Consigne A =>
D'après l'article sur Isaac Mbenza, les affirmations suivantes sont-elles exactes ? (i) Il connaît Landry depuis 10 ou 11 ans. (ii) Selon lui, plusieurs joueurs de l'équipe ont signé au Real Madrid. (iii) Il dit que le but est seulement de se qualifier pour les demies. Répondez par oui ou non pour chacune et citez les mots de l'article qui tranchent.
Consigne B =>
Traduisez en anglais cette phrase de l'article sur Isaac Mbenza : « Lui est en tout cas prêt à jouer les guides et assumer ce rôle de patron dont il a été beaucoup question lors de notre rencontre. »
Consigne C =>
Poursuivez l'article sur Isaac Mbenza en reprenant après sa dernière phrase.

En route pour l’Euro U21 avec Isaac Mbenza : “Les gens savent que je peux être un leader”
Au fil de ses performances, Isaac Mbenza en est devenu un chez les Espoirs.
- Publié le 14-06-2019 à 06h47
- Mis à jour le 14-06-2019 à 09h21
Au fil de ses performances, Isaac Mbenza en est devenu un chez les Espoirs. Depuis le début de la préparation, lui, peut-être encore plus qu’un autre semble investi d’une mission. Qui rime avec ambition. "On vient à l’Euro pour aller le plus loin possible. Pas juste se dire qu’on se qualifie pour les demies et qu’on va aux JO. Non. Si on peut gagner, on gagne. On n’a pas fait tout cela pour juste y figurer", explique Isaac Mbenza, déterminé. "On est arrivé à un tournant de notre carrière. Personne n’a signé au Real Madrid, à Manchester United avec tout le respect que j’ai pour nos clubs actuels. Si on veut atteindre ce niveau en club et espérer les ‘A’, il faut faire un bon Euro. Montrer de quoi on est capable. Si on prend cela en considération, on peut aller loin."
Lui est en tout cas prêt à jouer les guides et assumer ce rôle de patron dont il a été beaucoup question lors de notre rencontre.
Vous allez devoir y arriver sans Zinho Vanheusden, Landry Dimata et Jordi Vanlerberghe. Ce sont des coups durs…
"C’est embêtant. Très embêtant. Landry, c’est comme mon frère. C’est quelqu’un que je connais depuis 10 ou 11 ans. Zinho aussi, c’est un petit frère. Ils nous ont aidés à nous qualifier et qu’ils manquent la compétition, c’est chiant. À nous de leur rendre hommage. Landry, on oublie qu’il est jeune. Zinho, n’en parlons pas. Il vient de passer son permis je crois (rires) . Ils n’ont pas fait tout cela pour qu’on se ridiculise à l’Euro. Et Jordi, lui, vient de partir."

Entrées extraites =>

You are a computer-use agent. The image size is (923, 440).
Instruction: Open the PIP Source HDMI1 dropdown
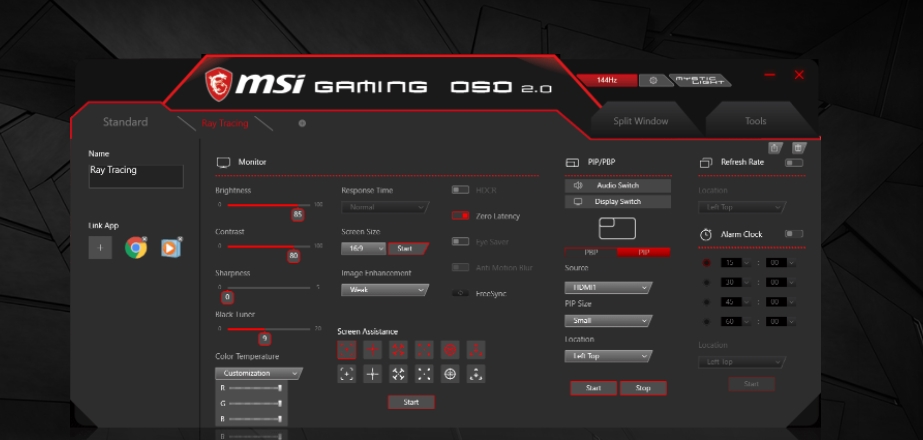point(608,287)
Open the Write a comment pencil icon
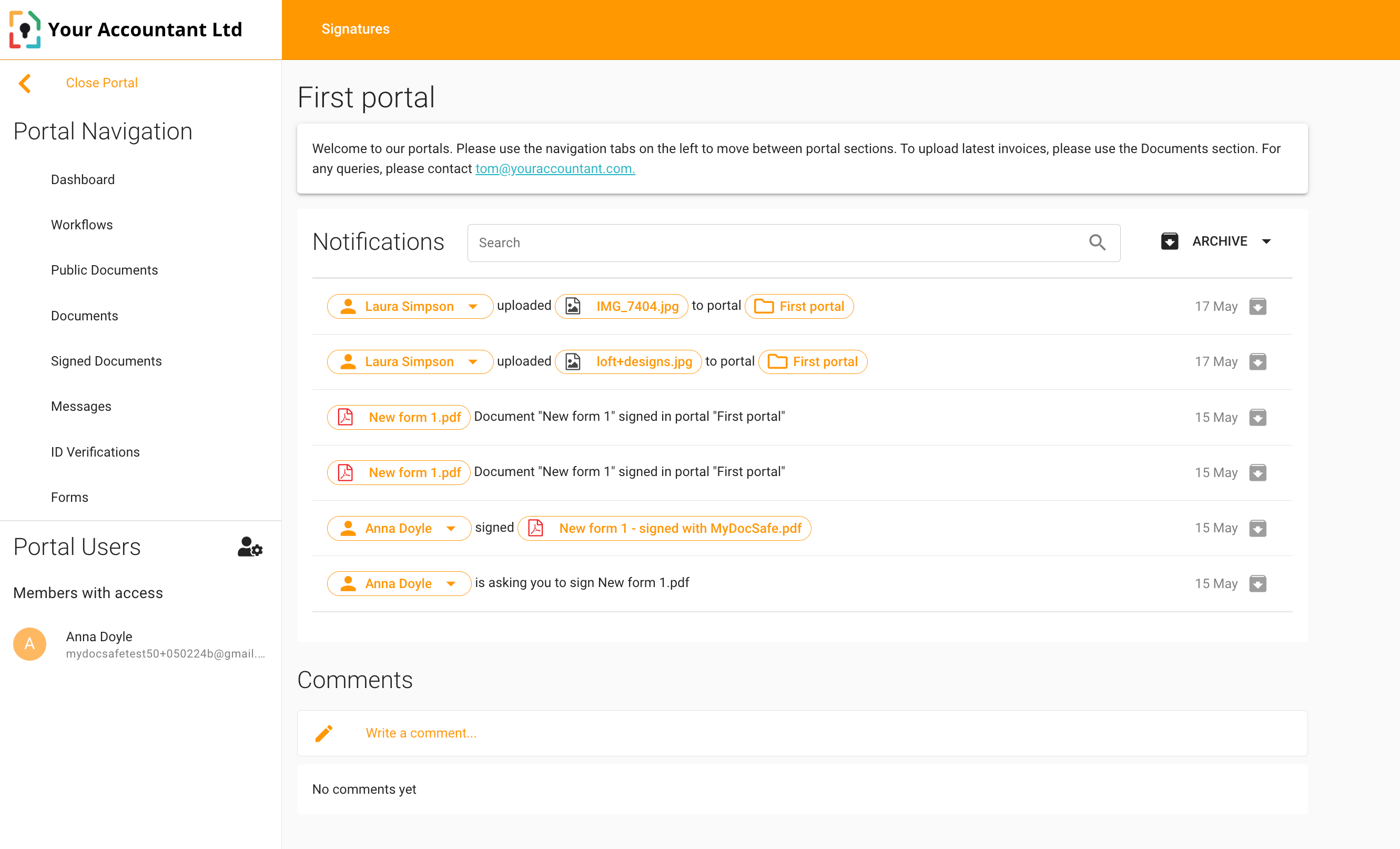The height and width of the screenshot is (849, 1400). pos(324,733)
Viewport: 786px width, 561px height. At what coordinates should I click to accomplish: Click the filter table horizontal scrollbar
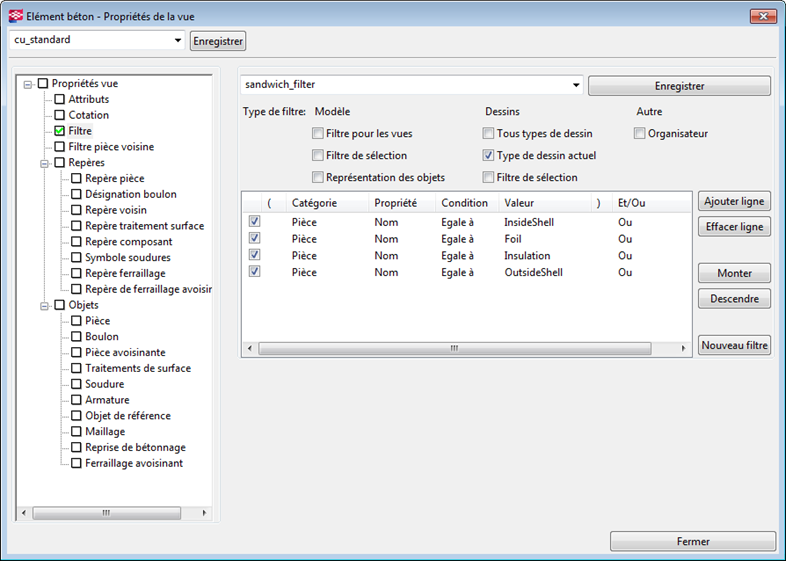click(x=454, y=349)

Réponse rédigée A =>
(i) Oui : « C’est quelqu’un que je connais depuis 10 ou 11 ans. »
(ii) Non : « Personne n’a signé au Real Madrid, à Manchester United »
(iii) Non : « Pas juste se dire qu’on se qualifie pour les demies et qu’on va aux JO. »

Réponse rédigée B =>
He, in any case, is ready to act as a guide and take on this leadership role that was talked about a lot during our meeting.

Réponse rédigée C =>
L’absence de Landry vous coûte en but mais aussi en leadership…
"Oui, on a perdu un leader. Un buteur. Un compétiteur qui motive les troupes. Comme je peux le faire ou d’autres. C’est une grande perte dans la vie du groupe parce qu’il fait vivre le groupe. C’est embêtant."
Vous évoquez ce rôle de leader. En échangeant avec le staff et vos coéquipiers, votre nom revient très souvent pour évoquer cette charge. Comment êtes-vous devenus l’un des leaders de cette équipe ?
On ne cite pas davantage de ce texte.